REPUBLIKA.CO.ID, JAKARTA -- Kementerian Perindustrian (Kemenperin) menegaskan bahwa penerapan Standar Nasional Indonesia (SNI) masker dari kain masih bersifat sukarela bagi produsen di dalam negeri, yang ingin mendapatkan Sertifikasi Produk Penggunaan Tanda Standar Nasional Indonesia (SPPT SNI).

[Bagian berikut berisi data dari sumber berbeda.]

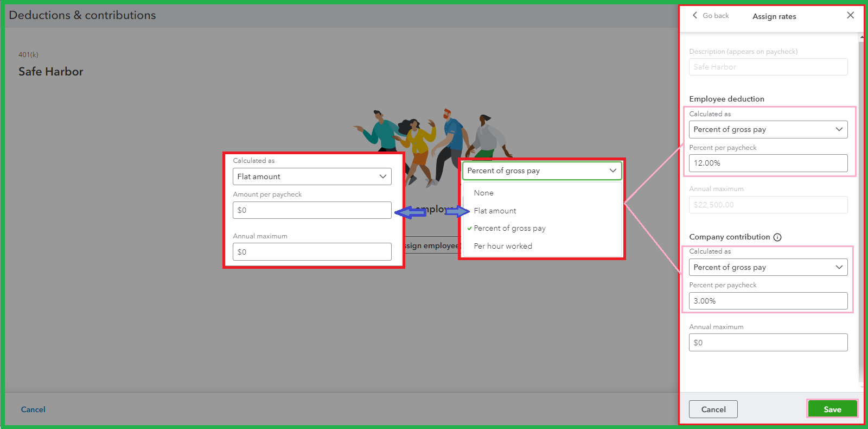The width and height of the screenshot is (868, 429).
Task: Expand the Flat amount dropdown
Action: coord(312,176)
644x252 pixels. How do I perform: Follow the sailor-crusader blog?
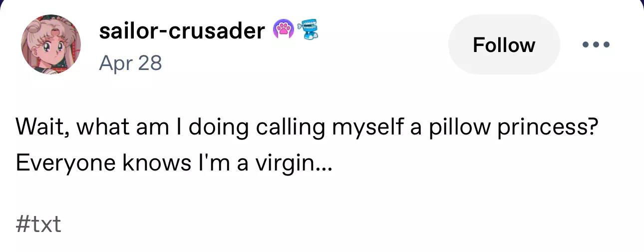pyautogui.click(x=504, y=45)
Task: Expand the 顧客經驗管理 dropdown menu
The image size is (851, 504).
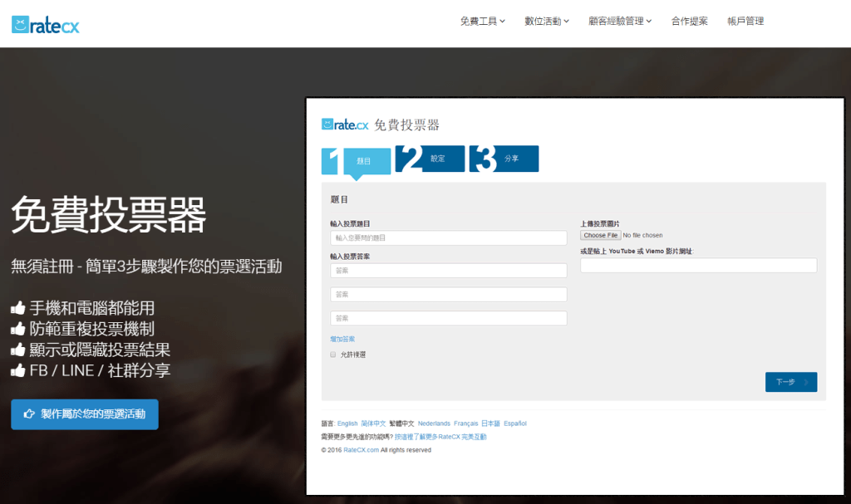Action: click(619, 22)
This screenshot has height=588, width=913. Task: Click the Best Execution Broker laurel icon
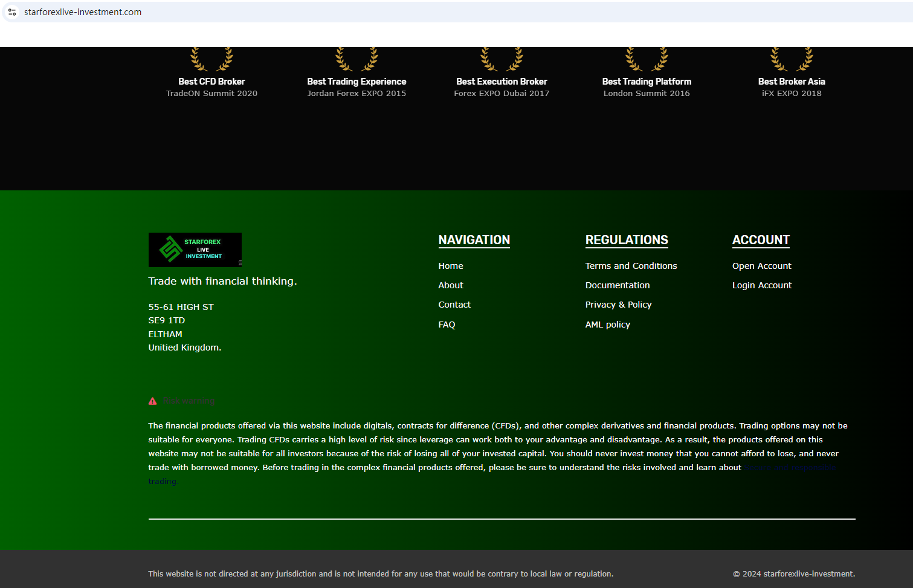coord(502,59)
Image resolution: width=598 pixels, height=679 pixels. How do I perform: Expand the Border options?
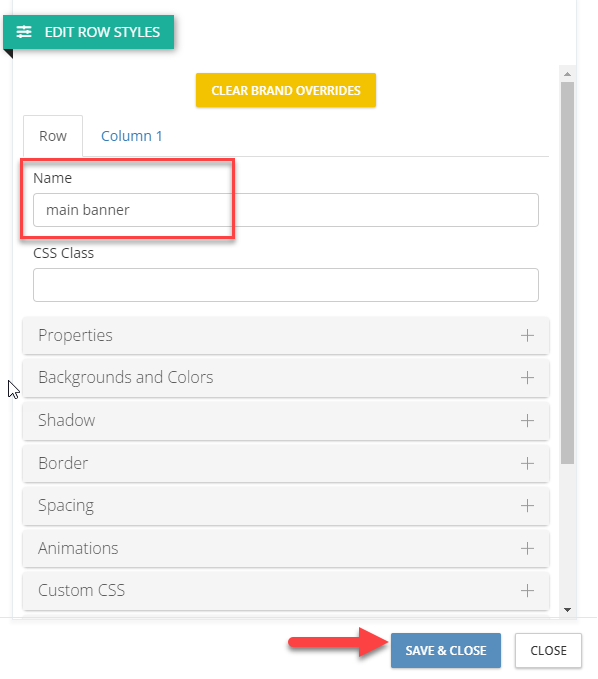(286, 463)
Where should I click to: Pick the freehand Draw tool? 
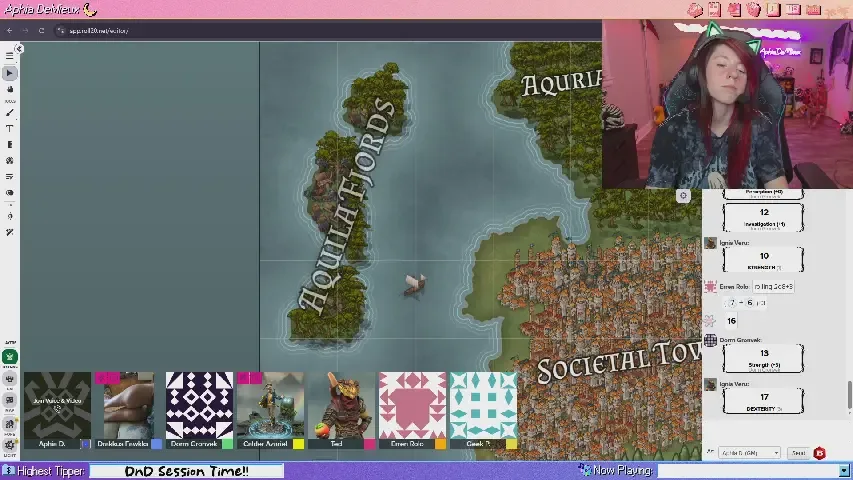click(x=10, y=112)
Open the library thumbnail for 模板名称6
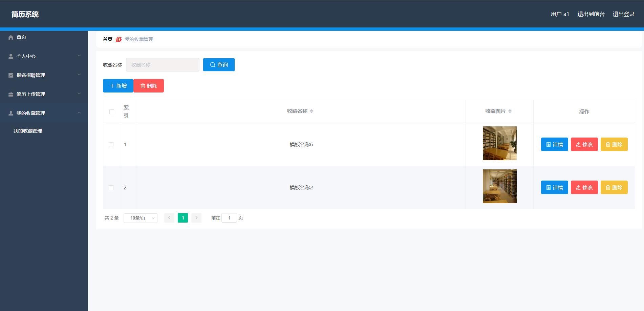 click(499, 143)
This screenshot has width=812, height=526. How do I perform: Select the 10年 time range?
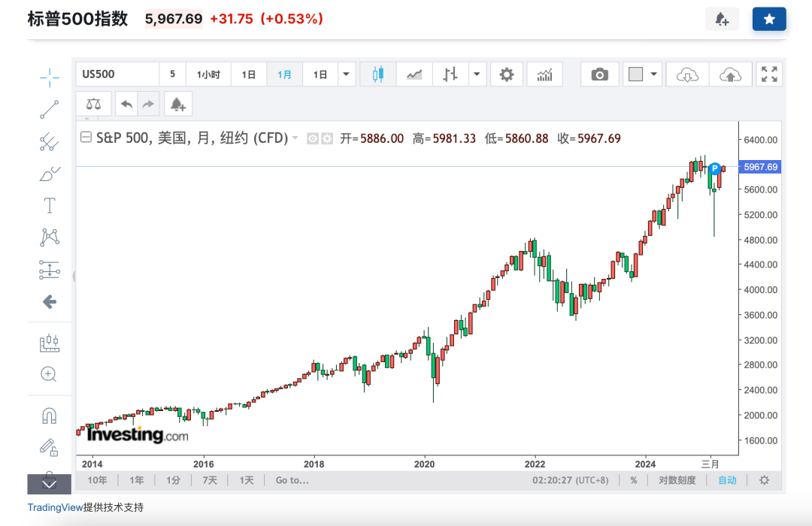coord(97,480)
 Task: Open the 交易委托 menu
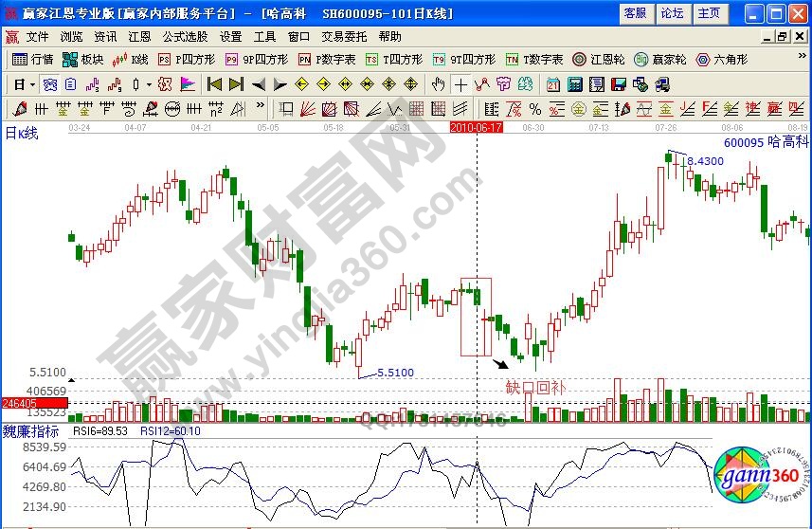[x=344, y=36]
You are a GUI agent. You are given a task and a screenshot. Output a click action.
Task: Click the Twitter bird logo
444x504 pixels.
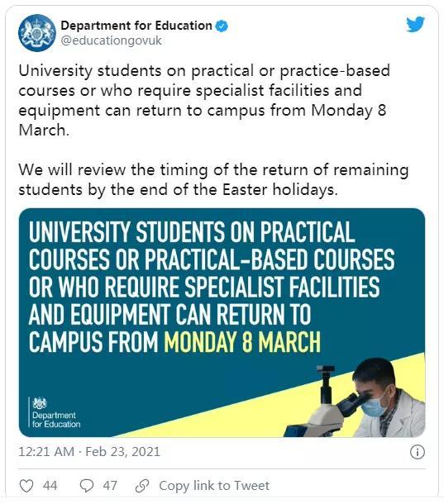415,25
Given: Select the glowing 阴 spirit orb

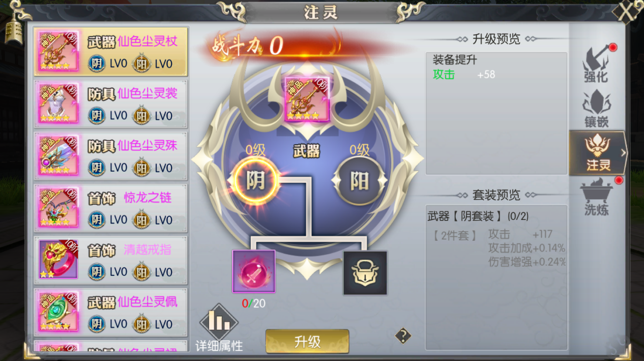Looking at the screenshot, I should pos(256,180).
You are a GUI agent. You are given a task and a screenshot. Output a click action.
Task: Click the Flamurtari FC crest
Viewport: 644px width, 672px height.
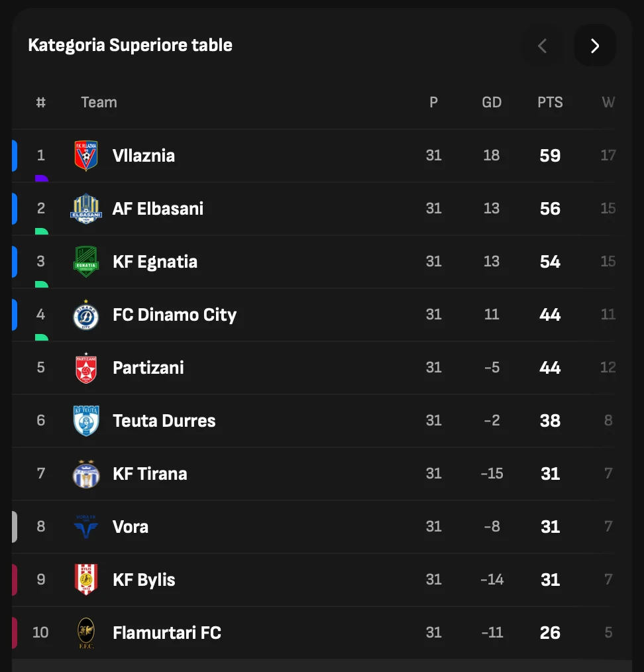[x=86, y=633]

Penegasan itu disampaikan karena belakangan muncul kekhawatiran, khususnya di kalangan pelaku industri kecil dan menengah (IKM) terkait kewajiban sertifikasi (SNI) masker dari kain. Dengan demikian IKM tetap diperbolehkan membuat masker dari kain, tetapi dianjurkan untuk berpedoman pada parameter SNI 8914:2020 secara sukarela.
“Kami sampaikan kembali bahwa tujuan penetapan SNI ini adalah sebagai pedoman bagi industri dalam negeri untuk memproduksi masker kain dengan spesifikasi atau parameter yang ada di dalam SNI 8914:2020 tersebut, sehingga dapat mencegah penyebaran Covid-19 dengan lebih baik dan lebih aman digunakan masyarakat,” Kata Direktur Industri Tekstil, Kulit, dan Alas Kaki Kemenperin Elis Masitoh di Jakarta, Rabu (21/10).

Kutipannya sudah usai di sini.